Reeperbahnfestival (Part I): Tomte, Arrested Development, Erdmöbel und Sasha plus Freunde

Muss nicht sein: Tomte

Zur Eröffnung, Tomte live (und umsonst) auf dem neu gestalteten Spielbudenplatz.Ich muss gestehen, ich mag die Band nicht sonderlich, klingen irgendwie langweilig und gleich, die Songs, in meinen Ohren. Ein einziger Klangbrei. Doch der Gig gestern Abend war selbst für eingefleischte Fans der Hamburger enttäuschend. Uninspiriert spielten sie ihr, alles in allem, recht langweiliges Programm runter. Stimmung mochte nicht recht aufkommen. Aber das war ja erst der Anfang.

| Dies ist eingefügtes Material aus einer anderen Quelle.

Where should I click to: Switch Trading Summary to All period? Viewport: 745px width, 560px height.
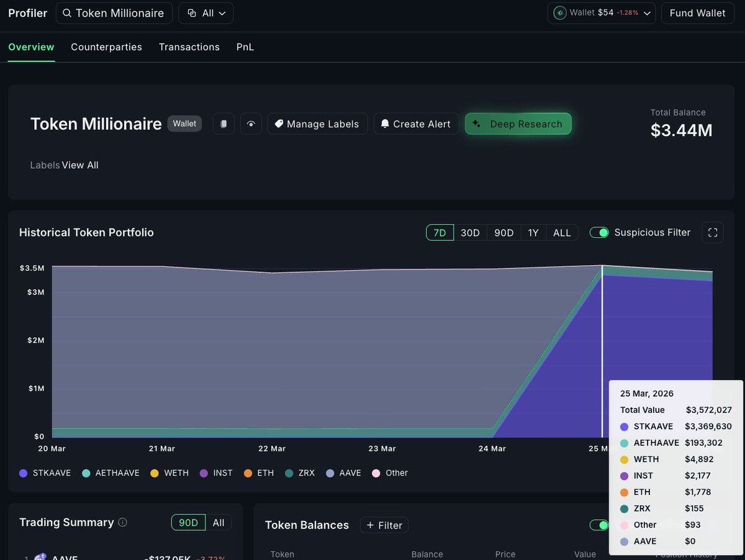pos(219,523)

Wahnsinnsperformance: Arrested Development

Okay, Tomte war nicht so doll, aber hatte ich auch nicht erwartet. Mehr dagegen habe ich mir von Arrested Development versprochen. Und sie enttäuschten nicht. Anfang der 90er mit ihrem Hit „Tennessee" auch in Deutschland bekannt geworden, lieferten sie eine Riesenshow ab! Für alle, die sie noch nicht live gesehen haben: unbedingt anschauen! Christian hat dazu noch mehr zu sagen.

Geheimtipp: Erdmöbel

Nach kurzer Pause, weiter vom Docks zum Mandarin Casino, Erdmöbel schauen, trotz des etwas morbiden Namens. Vor dem Auftritt wusste ich nur, dass sie Pop Musik mit deutschen Texten machen. Nach dem Konzert weiß ich nun, dass sie deutsche Popmusik vom feinsten machen! Abwechslungsreiche aber trotzdem eingängige Melodien und ansprechende Texte ergeben einfach schöne Lieder. So einfach ist das also. Wer die Chance hat sie live zu erleben: nicht verpassen. Für den Anfang reicht vielleicht auch die ein oder andere CD.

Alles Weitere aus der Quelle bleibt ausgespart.